Quarto: il sistema politico. Il fatto è che sia per Renzi sia per Berlusconi tutto è diventato maledettamente difficile. Non solo per il prosieguo della legislatura – se finisce a Renzi fa solo piacere, e certo saprà fare in modo che la responsabilità ricada su altri – quanto per la prossima. Nell’ordine i problemi per Renzi sono: far passare l’Italicum, chiudere il cerchio della riforma del Senato, far cadere il governo trovando un colpevole, convincere Mattarella a sciogliere le camere, vincere le elezioni in modo tale da avere la maggioranza da solo (ciò anche al netto della minoranza Pd). Francamente non crediamo che ce la faccia senza la sponda del Cavaliere. Ma nello stesso tempo la crisi del centro-destra apre un vuoto di rappresentanza dell’elettorato moderato (cioè quello maggioritario fin dalla nascita della Repubblica), che Renzi non potrà far suo più di tanto, specie se sarà costretto a giocare tatticamente sul fronte sinistro (come ha fatto nella circostanza quirinalizia). Insomma, il sistema politico, che già era in una fase di transizione senza sbocchi sicuri prima, ora, dopo Mattarella, è entrato in un frullatore destinato a frantumarlo. E nessuno, neppure Renzi, sembra avere, almeno per ora, gli strumenti giusti – di analisi e di proposta strategica – per definirne un altro. Né si può pensare che il punto d’approdo sia una sorta di “monopartitismo” in cui il Pd si fa Dc (senza averne i pregi) non solo per occupare il centro della scena politica ma per occuparla tutta, inglobando destra, sinistra e centro e lasciando fuori solo gli estremisti (la sinistra massimalista e palingenetica guidata da Landini e la destra populista anti-euro già saldamente nell mani di Salvini). Può darsi che a Renzi questo scenario faccia gola, ma noi lo sconsigliamo di farci la bocca, per il suo e il nostro bene.

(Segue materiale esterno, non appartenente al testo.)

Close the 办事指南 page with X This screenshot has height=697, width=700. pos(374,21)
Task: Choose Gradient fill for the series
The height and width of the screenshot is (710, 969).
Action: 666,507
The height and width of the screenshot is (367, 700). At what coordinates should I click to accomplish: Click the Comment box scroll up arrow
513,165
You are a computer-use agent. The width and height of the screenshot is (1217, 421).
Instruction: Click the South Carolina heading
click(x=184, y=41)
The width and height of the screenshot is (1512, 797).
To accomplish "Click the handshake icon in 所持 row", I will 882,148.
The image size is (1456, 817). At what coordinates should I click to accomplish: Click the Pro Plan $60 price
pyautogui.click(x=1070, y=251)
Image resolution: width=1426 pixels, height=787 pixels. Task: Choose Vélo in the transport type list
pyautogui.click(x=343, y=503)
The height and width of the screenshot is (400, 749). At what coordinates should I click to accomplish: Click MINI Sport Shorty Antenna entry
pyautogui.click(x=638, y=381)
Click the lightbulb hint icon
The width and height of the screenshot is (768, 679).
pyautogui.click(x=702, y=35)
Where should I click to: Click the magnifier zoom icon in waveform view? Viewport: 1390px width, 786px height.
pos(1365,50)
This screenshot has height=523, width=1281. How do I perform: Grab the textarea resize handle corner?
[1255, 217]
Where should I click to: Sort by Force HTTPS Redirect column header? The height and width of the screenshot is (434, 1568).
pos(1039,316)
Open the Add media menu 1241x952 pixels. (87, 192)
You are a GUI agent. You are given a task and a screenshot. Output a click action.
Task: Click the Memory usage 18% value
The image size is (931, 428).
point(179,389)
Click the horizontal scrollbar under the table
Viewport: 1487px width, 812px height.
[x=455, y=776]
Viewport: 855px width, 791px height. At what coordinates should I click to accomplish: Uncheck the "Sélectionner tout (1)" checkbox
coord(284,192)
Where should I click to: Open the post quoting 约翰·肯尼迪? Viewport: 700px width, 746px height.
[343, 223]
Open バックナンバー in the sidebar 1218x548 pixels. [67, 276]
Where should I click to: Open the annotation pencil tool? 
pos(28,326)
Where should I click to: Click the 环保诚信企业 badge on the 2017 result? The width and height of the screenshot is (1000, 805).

Quinto: l’Italia. Mentre la sindrome greca dell’Europa mette la moneta unica e l’eurosistema di fronte alla prova più difficile, mentre le previsioni più serie sulla ripresa economica ci dicono che siamo ancora ben lontani dall’uscita strutturale dalla crisi, vedere che la politica annaspa senza costrutto allarma, e molto. Urge una via d’uscita dal tunnel.